Every week on Monday morning, the Council and our invited guests weigh in at the Watcher’s Forum with short takes on a major issue of the day, the culture or daily living. This week’s question: Should Racially Gerrymandered Districts be Eliminated By Law?
Laura Rambeau Lee, Right Reason: Throughout the 20th century racially gerrymandered districts seemed to be a “fair” practice allowing minority voices to be recognized and counted in elections. Today districts are not so much racially gerrymandered as they are being drawn along party lines. It is no surprise that districts including predominantly African-American or Hispanic voters can be counted on to vote for the Democratic party candidate. We no longer need to draw districts along majority-minority lines. Racially gerrymandered districts should be eliminated.
Ask Marion: Racially motivated gerrymandering should be eliminated.
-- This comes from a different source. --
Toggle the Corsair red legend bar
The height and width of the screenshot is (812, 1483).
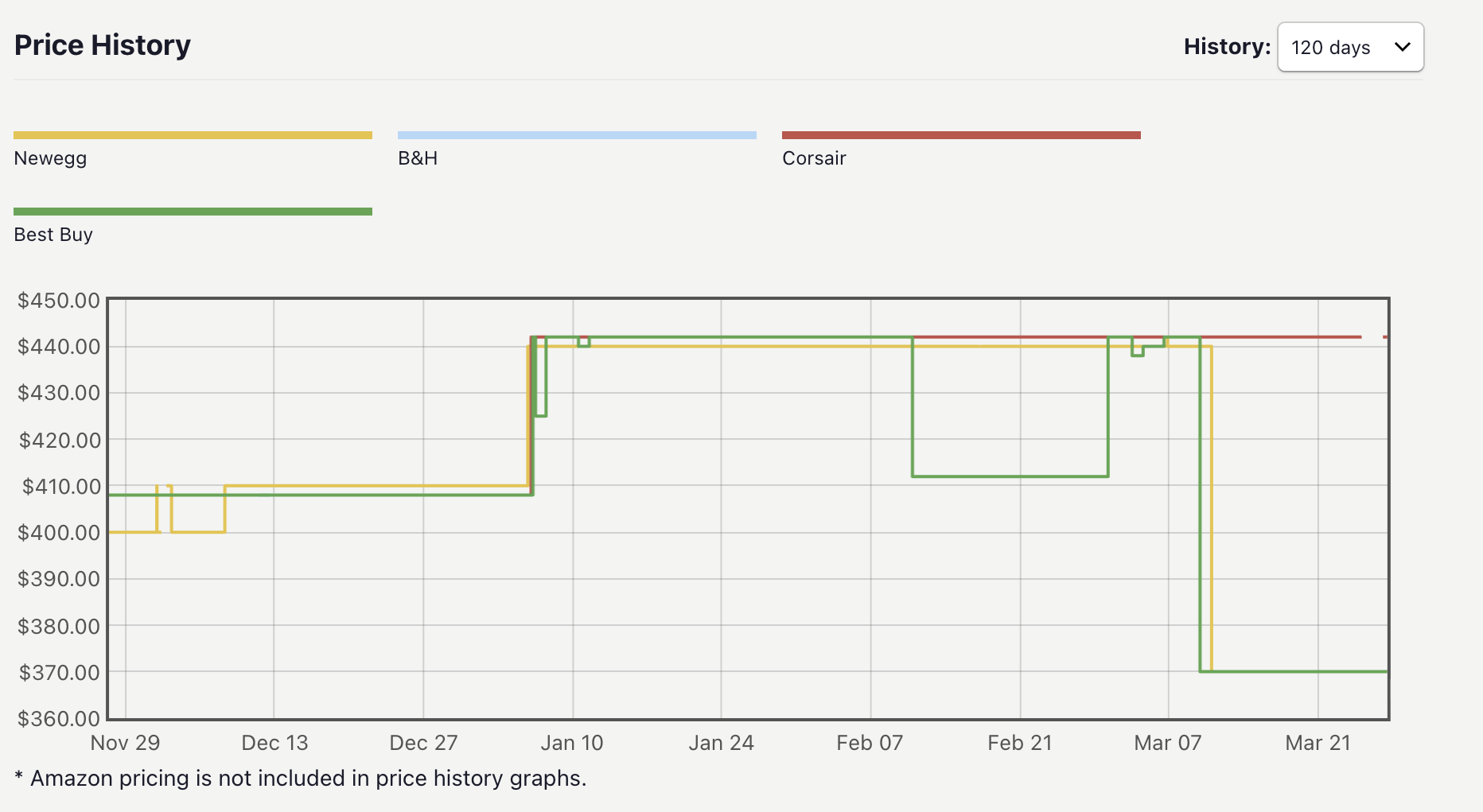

There are no positive benefits from partisan gerrymandering. Districting should be delegated to a nonpartisan commission in each state or by programming a computer that will create districts of equal population that are geometrically compact.
JoshuaPundit: In some ways, this should be a Tenth Amendment Issue. In theory, the feds shouldn’t be telling the states how to construct their voting districts, as long as there are no federal issues, such as deliberate obstruction to citizens exercising their voting rights.
However, what’s happened lately is that the Feds have stepped into this with both hands and feet, deliberately obstructing the active duty military vote, fighting legitimate attempts by the states to enact reasonable voter ID laws, refusing to investigate obvious voter fraud for partisan or even racial reasons and even refusing to prosecute blatant voter intimidation, again on a partisan and racial basis.
The current system of racially gerrymandered districts is practiced exclusively by one party, and largely discriminates against whites and Asians. Certainly if whites demanded specially gerrymandered districts ‘to make sure our voices are heard’ they would be denounced, justifiably as racists. It is time this practice was ended, and it should be a matter of federal law.
Nor is the usual argument, that this would somehow deny minorities a voice valid in my view. It has already been amply proven that whites will vote non-whites into office. By allowing these partisan, racially gerrymandered districts, are we somehow implying that blacks and Hispanics are more racist than whites?
This strikes me as the typical Leftist bigotry of low expectation, and in any case, it is simply an unjust practice.
Well, there you have it!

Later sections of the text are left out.